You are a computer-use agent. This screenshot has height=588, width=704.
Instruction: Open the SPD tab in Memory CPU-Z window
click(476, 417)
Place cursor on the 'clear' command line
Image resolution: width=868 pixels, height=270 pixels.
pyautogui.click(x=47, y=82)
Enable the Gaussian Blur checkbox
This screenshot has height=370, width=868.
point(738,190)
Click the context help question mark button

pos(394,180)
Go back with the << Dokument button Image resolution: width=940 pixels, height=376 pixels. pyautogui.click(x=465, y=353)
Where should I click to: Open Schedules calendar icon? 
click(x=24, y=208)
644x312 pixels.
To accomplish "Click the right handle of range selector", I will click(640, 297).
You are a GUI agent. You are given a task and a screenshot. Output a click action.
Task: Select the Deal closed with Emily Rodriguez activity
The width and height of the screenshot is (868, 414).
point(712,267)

---

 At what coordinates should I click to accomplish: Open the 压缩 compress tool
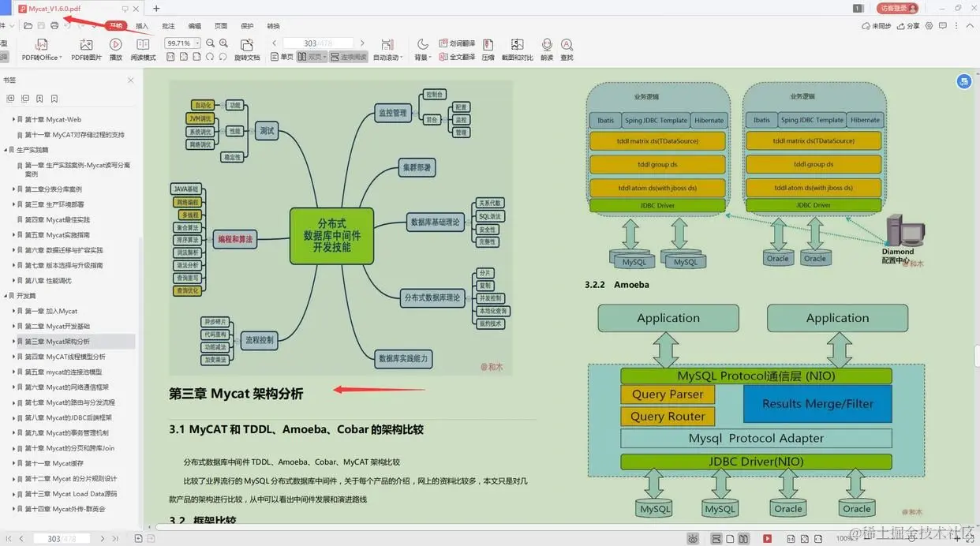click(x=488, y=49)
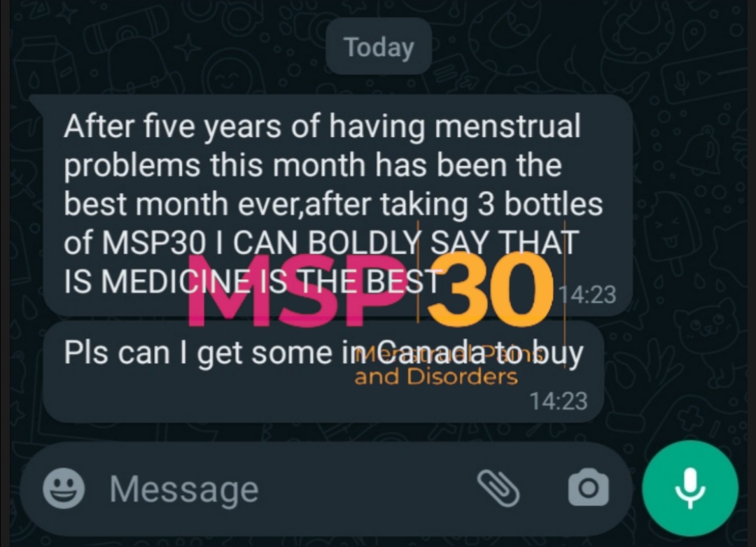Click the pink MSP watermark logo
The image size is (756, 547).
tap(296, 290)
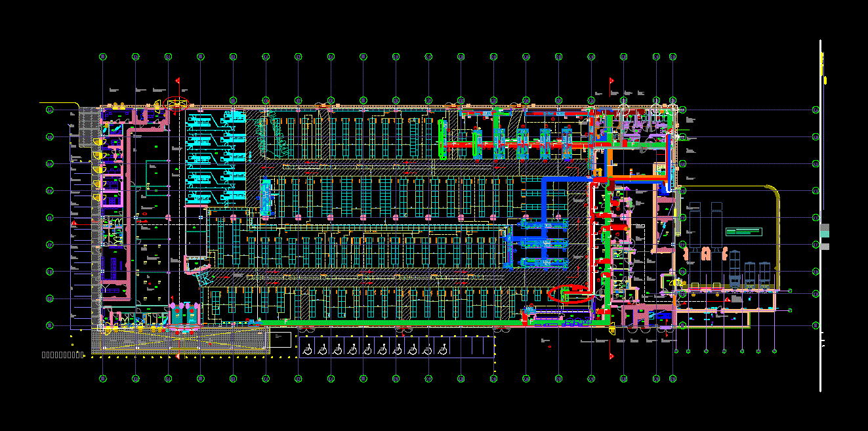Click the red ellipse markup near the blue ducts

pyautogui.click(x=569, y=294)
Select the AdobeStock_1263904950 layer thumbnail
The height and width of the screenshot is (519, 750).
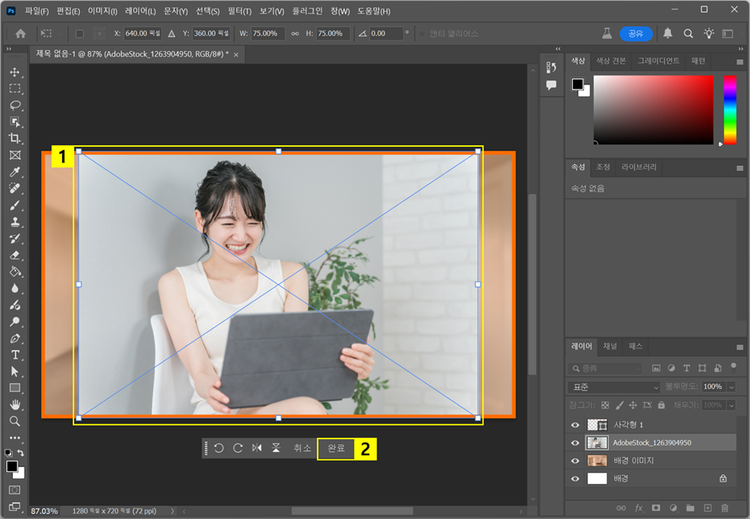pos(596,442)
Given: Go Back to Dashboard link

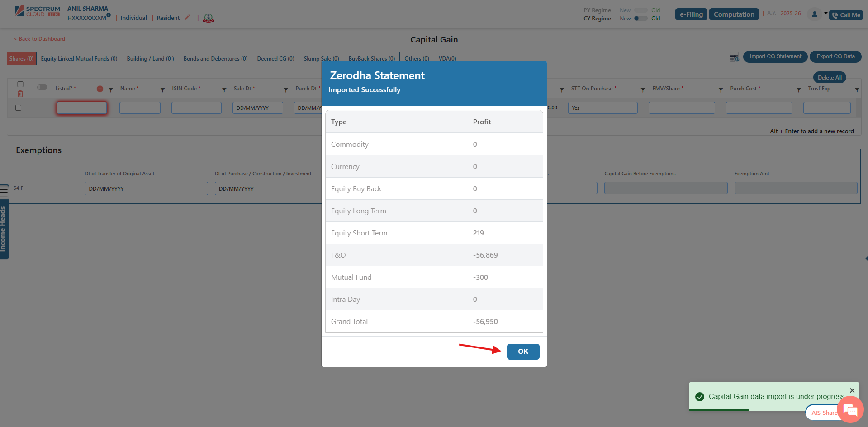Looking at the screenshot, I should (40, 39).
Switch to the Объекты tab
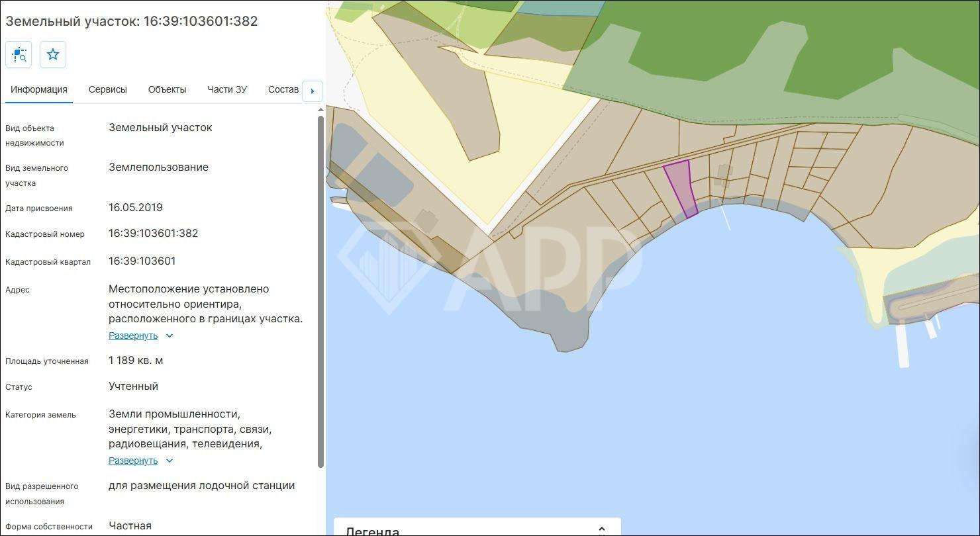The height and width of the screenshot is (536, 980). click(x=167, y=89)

### Work order
Where the word "agent" shows up in a line of the entries above, copy that line.

### Result
You are a computer-use agent. This screenshot has height=588, width=704.
You are a GUI agent. You are given a task and a screenshot. Output a click action.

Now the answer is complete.